• Directions:
Please reproduce, word for word, only the lines of the records from the line with "You are a computer-use agent. Viewport: 480px" to the line with "Open address bar", both of those lines included.

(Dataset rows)
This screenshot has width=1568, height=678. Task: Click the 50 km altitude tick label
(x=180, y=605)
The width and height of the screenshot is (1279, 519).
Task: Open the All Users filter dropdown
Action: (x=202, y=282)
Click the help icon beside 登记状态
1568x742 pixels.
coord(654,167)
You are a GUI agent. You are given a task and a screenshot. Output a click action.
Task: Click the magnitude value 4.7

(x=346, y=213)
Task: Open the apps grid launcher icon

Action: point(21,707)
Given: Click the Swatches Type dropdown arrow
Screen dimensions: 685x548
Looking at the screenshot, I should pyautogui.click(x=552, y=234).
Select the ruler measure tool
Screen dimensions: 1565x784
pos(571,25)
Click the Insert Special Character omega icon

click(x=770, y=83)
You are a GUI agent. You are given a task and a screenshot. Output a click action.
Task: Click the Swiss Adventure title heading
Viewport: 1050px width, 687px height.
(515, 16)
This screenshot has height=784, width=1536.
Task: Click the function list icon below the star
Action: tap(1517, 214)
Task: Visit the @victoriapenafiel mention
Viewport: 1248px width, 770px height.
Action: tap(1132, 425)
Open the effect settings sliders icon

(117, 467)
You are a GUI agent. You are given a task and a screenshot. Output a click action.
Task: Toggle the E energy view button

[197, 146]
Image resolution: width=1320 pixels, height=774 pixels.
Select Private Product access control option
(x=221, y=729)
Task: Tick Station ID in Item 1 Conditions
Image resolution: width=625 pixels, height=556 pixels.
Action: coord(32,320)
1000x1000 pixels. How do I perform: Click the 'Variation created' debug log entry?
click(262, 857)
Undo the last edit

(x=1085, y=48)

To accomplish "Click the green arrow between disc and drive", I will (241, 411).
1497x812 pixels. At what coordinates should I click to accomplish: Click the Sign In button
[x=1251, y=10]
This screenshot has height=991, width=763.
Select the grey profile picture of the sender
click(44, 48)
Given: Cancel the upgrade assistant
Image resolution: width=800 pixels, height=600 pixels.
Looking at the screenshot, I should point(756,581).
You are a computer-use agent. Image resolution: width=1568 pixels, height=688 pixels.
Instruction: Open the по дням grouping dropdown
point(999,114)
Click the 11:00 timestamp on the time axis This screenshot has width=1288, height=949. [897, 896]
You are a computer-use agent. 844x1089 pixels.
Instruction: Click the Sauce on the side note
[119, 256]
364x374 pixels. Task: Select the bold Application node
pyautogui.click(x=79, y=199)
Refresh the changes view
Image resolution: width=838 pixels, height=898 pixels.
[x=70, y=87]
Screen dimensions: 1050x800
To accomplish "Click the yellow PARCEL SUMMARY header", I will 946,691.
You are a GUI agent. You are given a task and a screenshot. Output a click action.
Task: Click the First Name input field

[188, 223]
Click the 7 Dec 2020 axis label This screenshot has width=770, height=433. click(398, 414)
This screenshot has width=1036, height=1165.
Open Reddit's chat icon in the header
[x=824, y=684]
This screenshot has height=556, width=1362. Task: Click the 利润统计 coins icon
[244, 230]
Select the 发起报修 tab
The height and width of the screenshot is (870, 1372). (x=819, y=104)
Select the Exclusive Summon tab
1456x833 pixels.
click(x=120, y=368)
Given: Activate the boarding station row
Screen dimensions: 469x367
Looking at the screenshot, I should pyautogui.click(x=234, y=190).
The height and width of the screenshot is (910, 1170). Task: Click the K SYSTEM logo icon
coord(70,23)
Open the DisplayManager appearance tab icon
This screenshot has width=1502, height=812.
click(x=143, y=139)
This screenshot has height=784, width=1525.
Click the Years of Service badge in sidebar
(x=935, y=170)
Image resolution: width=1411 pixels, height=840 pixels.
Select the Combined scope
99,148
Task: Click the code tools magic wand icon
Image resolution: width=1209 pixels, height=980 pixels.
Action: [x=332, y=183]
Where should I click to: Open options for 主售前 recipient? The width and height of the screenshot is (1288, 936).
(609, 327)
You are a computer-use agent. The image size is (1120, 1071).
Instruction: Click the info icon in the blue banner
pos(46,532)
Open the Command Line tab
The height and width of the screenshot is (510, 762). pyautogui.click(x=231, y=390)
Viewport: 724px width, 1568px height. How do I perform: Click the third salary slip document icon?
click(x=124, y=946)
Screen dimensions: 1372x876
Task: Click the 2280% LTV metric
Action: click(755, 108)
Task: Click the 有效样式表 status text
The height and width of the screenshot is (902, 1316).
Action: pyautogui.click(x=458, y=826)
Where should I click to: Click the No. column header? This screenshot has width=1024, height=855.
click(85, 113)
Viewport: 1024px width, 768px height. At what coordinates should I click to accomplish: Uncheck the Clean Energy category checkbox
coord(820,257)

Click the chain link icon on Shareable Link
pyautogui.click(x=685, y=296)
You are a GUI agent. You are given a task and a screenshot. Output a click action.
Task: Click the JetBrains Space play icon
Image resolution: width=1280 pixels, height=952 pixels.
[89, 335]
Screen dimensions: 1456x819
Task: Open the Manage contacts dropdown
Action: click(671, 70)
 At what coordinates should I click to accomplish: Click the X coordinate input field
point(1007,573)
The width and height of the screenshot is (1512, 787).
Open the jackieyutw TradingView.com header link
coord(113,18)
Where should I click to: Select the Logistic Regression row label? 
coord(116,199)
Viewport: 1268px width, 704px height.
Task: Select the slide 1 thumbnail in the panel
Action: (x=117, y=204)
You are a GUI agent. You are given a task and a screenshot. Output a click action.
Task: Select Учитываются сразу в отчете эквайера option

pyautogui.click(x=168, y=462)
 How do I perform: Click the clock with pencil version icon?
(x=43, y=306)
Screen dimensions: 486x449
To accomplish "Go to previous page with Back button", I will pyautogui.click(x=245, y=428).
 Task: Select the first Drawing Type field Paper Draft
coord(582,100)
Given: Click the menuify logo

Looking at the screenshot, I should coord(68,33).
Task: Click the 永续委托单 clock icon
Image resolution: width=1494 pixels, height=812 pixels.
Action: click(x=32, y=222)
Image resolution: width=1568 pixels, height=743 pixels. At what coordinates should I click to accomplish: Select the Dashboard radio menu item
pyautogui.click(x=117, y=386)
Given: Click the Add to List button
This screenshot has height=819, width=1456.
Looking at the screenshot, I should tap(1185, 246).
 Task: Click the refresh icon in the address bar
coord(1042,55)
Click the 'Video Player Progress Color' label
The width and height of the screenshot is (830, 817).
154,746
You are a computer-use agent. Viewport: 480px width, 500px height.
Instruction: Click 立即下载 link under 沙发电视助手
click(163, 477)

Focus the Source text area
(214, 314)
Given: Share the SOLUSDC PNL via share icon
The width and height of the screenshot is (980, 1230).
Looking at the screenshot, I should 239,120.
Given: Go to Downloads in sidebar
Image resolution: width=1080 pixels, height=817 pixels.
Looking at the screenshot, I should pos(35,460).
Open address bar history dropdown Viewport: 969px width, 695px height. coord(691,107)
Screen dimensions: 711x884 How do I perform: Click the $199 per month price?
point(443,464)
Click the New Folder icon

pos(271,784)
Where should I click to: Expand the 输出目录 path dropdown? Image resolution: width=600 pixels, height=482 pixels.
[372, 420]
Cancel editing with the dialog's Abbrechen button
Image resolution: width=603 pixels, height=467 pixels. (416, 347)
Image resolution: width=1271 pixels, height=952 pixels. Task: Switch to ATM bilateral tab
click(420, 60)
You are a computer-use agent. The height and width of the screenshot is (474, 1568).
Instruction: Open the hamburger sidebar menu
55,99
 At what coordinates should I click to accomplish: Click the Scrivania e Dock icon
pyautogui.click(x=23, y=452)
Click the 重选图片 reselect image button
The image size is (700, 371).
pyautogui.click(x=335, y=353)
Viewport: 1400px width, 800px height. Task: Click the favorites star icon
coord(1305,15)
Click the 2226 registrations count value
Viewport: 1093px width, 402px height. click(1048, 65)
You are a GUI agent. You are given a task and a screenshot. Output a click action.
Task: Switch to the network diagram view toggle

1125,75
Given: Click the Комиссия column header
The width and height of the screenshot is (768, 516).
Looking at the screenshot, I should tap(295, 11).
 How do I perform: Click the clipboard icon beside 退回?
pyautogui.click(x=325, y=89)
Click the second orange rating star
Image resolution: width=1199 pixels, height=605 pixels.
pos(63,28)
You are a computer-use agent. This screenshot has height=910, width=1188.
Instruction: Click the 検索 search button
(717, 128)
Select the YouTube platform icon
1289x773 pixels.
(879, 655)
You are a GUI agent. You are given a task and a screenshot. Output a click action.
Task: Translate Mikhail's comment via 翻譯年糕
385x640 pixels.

• Written solution:
You are a computer-use agent. Viewport: 480px width, 500px height.
Instruction: Click 立即下载 link under 沙发电视助手
click(163, 477)

Focus the Source text area
(214, 314)
Given: Share the SOLUSDC PNL via share icon
The width and height of the screenshot is (980, 1230).
Looking at the screenshot, I should 239,120.
Given: Go to Downloads in sidebar
Image resolution: width=1080 pixels, height=817 pixels.
Looking at the screenshot, I should pos(35,460).
Open address bar history dropdown Viewport: 969px width, 695px height. coord(691,107)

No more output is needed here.